Ces fonctions se répartissent en trois catégories : base de données, calculs, et communication.
Fonctions de base de données :
Il s'agit de pouvoir enregistrer, conserver, et restituer des données à l'aide d'un outil de gestion adapté aux spécificités de la traçabilité. A celapeut s'ajouter un système d'information géographique chargé de traiter les données spatiales. Il sera nécessaire de mettre au point les techniques permettant de faire le lien entre ces deux outils de gestion de base de données. Il faudra par exemple définir comment poser des requêtes mixtes, c'est à dire faisant appel aussi bien aux données spatiales qu'aux données non spatiales.
Fonctions de calculs :
Chaque composant pourra éventuellement produire des indicateurs de géotraçabilité. Cela nécessite des fonctions de calcul, comprenant éventuellement des techniques d'analyse spatiale. Bien entendu ces fonctions de calcul pourront faire appel aussi bien aux outils de base de données du composant qu'à des informations provenant d'autres composants.

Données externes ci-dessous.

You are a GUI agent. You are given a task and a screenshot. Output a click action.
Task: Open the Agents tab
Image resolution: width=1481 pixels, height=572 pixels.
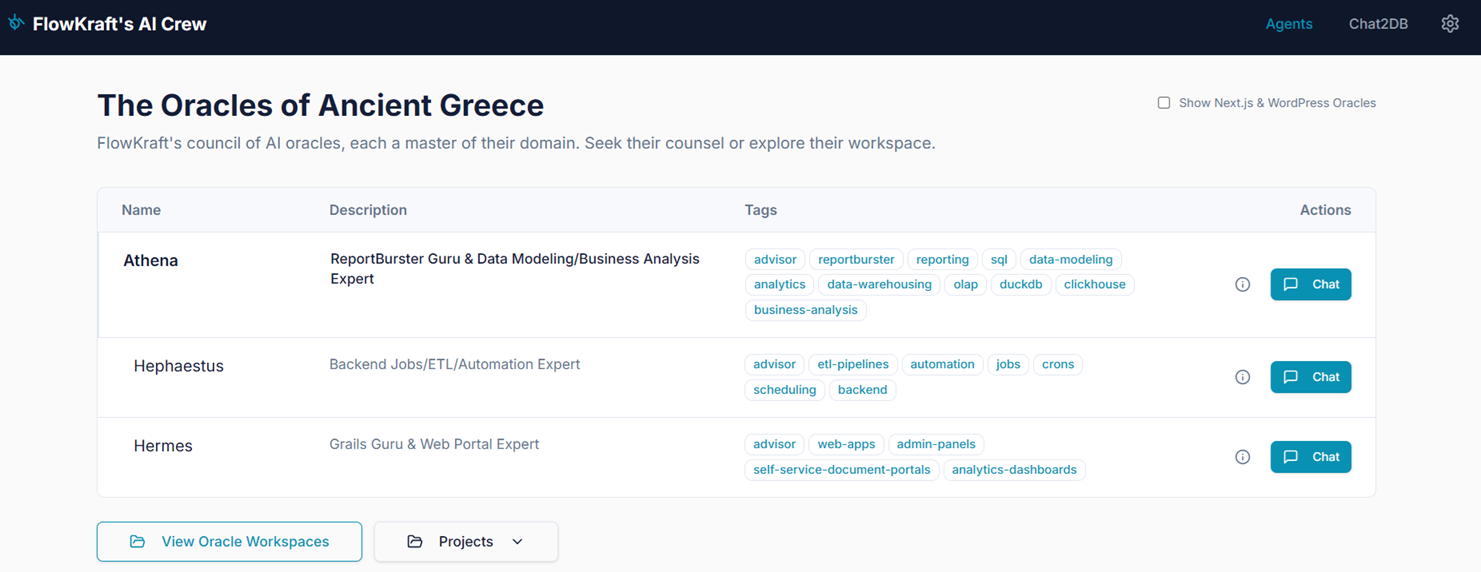1288,24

En complément, nous incluons dans ces fonctions de calcul des outils de contrôle qui s'assurent par exemple de la cohérence entre les données qui proviennent de l'extérieur du composant et celles qu'il contient.
Fonctions de communication :
On regroupe dans cette catégorie tout ce qui concerne les échanges avec l'extérieur du composant. Cela inclut l'échange de messages avec d'autres composants, la publication d'information vers des utilisateurs par un site web, mais aussi des outils de sécurité et de contrôle d'accès.
La définition de composant que nous venons de donner est générique. Cela signifie que chaque composant du système sera un cas particulier, comportant un sous ensemble des fonctions présentées ici, dimensionné et spécifiquement adapté au rôle de ce composant dans le réseau.
Utilisation de l'information spatiale : différents niveaux d'expertise
Certains composants pourront donc proposer d'importantes capacités de traitement de données spatiales, pour faire de l'analyse spatiale ou du traitement d'images de télédétection par exemple. D'autre composants se contenteront d'utiliser des outils de représentation spatiale. Il nous paraît important de souligner la diversité des possibilités en matière de traitement d'information spatiale. Certains traitements comme la représentation de données cartographiques peuvent aujourd'hui être effectués avec des outils relativement peu coûteux et techniquement à la portée d'un grand nombre d'utilisateurs. D'autres traitements comme l'analyse spatiale ou l'analyse d'images de télédétection requièrent des outils plus coûteux et un important niveau d'expertise. Cela signifie qu'il faudra probablement prendre en compte l'intégration de prestataires de services en matière d'analyse spatiale pour certains types de traitements.
Conclusion
Le groupe de travail se consacre désormais à la réalisation de prototypes génériques de composants dans le respect de l'architecture système qui a été choisie, et autant que possible en utilisant les normes et standards internationaux définis par le W3C et l'OGC. Le rôle de ces prototypes est principalement de tester et maîtriser les techniques nécessaires. Dans un deuxième temps, un ou plusieurs systèmes démonstrateurs pourront être réalisés pour des filières pilotes du projet GéoTraceAgri.